When Phillip Newmark was choosing the direction of his postdoctoral research, he decided to study an organism that had been effectively retired from modern science. Newmark was interested in the problem of regeneration so he decided to learn all he could about a creature that had fallen out of favor since its peak of popularity in the 1960s: the freshwater planarian.
"I was fascinated by the problem of regeneration and I remembered being amazed by planarians back in freshman biology," says Newmark, who is now at the University of Illinois at Urbana-Champaign. Planarians possess what Newmark calls a "stunning ability" to regenerate. Slice one planarian into 10 pieces and 10 new planarians will grow—new brain, new reproductive organs, new everything.
After receiving his Ph.D. in molecular, cellular, and developmental biology at the University of Colorado at Boulder, Newmark sought out a lab that was investigating planarians; in 1995, he traveled to the University of Barcelona as a Damon Runyon Fellow to study with Jaume Baguñà, whose lab was one of the few in the world with expertise in planarian biology.
Newmark returned to the United States in 1997—carrying a thermos full of the creatures—and continued his postdoctoral research at the Carnegie Institution of Washington in the lab of Alejandro Sánchez Alvarado, now an HHMI investigator at the University of Utah. His thermos carried a supply of Schmidtea mediterranea, a flatworm from Barcelona that Newmark chose to work on because it has a smaller genome than most North American species and, he notes, "other good features for doing molecular biology." Furthermore, it has two genetically distinct strains: an asexual strain that reproduces by fission and a hermaphroditic strain that reproduces sexually.
Newmark has been instrumental in establishing planarians as a model system for studying regeneration at the molecular level. His work with Sánchez Alvarado at Carnegie applied modern cellular and molecular biological tools to the study of planarians. In 1999, they showed that RNA interference could inhibit gene expression in planarians. In 2000, they devised a way to fluorescently label planarian stem cells. And so began the functional analysis of planarian genes involved in regeneration.
S. mediterranea's capacity for regeneration is driven by a stem cell population that is maintained throughout the animal's life. The stem cells differentiate to become any of the animal's cell types, among them the germ cells, the precursors of egg and sperm, that give rise to the next generation of animals. Newmark finds germ cells fascinating because they are highly differentiated, yet they maintain their totipotency—the ability to divide and produce all the cells in an organism.
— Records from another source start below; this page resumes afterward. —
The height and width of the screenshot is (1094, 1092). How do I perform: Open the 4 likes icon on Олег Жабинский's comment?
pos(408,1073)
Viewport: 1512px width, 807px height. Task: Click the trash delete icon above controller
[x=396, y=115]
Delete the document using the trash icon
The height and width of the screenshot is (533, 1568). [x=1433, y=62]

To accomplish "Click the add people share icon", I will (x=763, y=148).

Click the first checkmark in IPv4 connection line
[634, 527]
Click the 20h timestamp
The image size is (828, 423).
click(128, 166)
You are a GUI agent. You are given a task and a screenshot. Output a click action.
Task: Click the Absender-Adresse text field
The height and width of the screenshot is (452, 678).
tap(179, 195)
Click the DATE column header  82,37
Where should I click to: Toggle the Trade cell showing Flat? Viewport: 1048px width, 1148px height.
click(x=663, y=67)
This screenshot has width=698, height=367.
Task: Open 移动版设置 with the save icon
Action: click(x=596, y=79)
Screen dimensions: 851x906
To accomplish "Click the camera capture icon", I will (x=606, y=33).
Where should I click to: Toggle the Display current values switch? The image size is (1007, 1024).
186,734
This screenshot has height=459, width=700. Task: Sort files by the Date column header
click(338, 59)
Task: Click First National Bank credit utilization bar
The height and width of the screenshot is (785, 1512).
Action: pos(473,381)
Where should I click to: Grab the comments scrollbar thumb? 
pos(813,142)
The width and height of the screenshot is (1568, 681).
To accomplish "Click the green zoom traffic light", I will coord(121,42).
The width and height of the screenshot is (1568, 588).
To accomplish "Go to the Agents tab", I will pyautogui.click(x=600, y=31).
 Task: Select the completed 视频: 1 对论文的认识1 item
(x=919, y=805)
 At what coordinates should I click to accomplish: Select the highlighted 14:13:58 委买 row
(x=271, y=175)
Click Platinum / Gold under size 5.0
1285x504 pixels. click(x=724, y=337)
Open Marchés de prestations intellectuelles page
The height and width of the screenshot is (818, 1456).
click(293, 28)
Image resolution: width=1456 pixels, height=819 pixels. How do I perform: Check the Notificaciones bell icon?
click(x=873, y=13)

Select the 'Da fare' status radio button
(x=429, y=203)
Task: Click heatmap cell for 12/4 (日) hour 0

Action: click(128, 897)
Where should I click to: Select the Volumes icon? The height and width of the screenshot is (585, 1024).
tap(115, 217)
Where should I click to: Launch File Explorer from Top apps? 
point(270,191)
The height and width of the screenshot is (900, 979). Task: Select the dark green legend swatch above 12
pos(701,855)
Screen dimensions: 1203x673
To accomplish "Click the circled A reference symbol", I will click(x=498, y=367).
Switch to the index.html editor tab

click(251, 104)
Newmark is exploring a central question that has long intrigued biologists—what are the signals or cues that tell a cell to become a germ cell? He hopes to answer that question by studying the ways planarians develop and regenerate their germ cells. "It is well known that you can cut their heads off and they'll grow back brains. That's obviously interesting and it is something that we are studying. But it is underappreciated that planarians can make their germ cells de novo from their stem cells," he says. The way they make those germ cells appears to be similar to the way mammals make their germ cells. Ongoing molecular investigations in Newmark's lab hold the promise of defining what makes a germ cell a germ cell and whether the signaling that triggers germ cell development has been conserved across species.
The gamble to resurrect a neglected animal model more than a decade ago has revitalized interest in a long-standing problem of developmental biology. "I wanted to study something that would keep me absolutely engaged for the rest of my career," he says. "To pick a big problem where I could make a real contribution."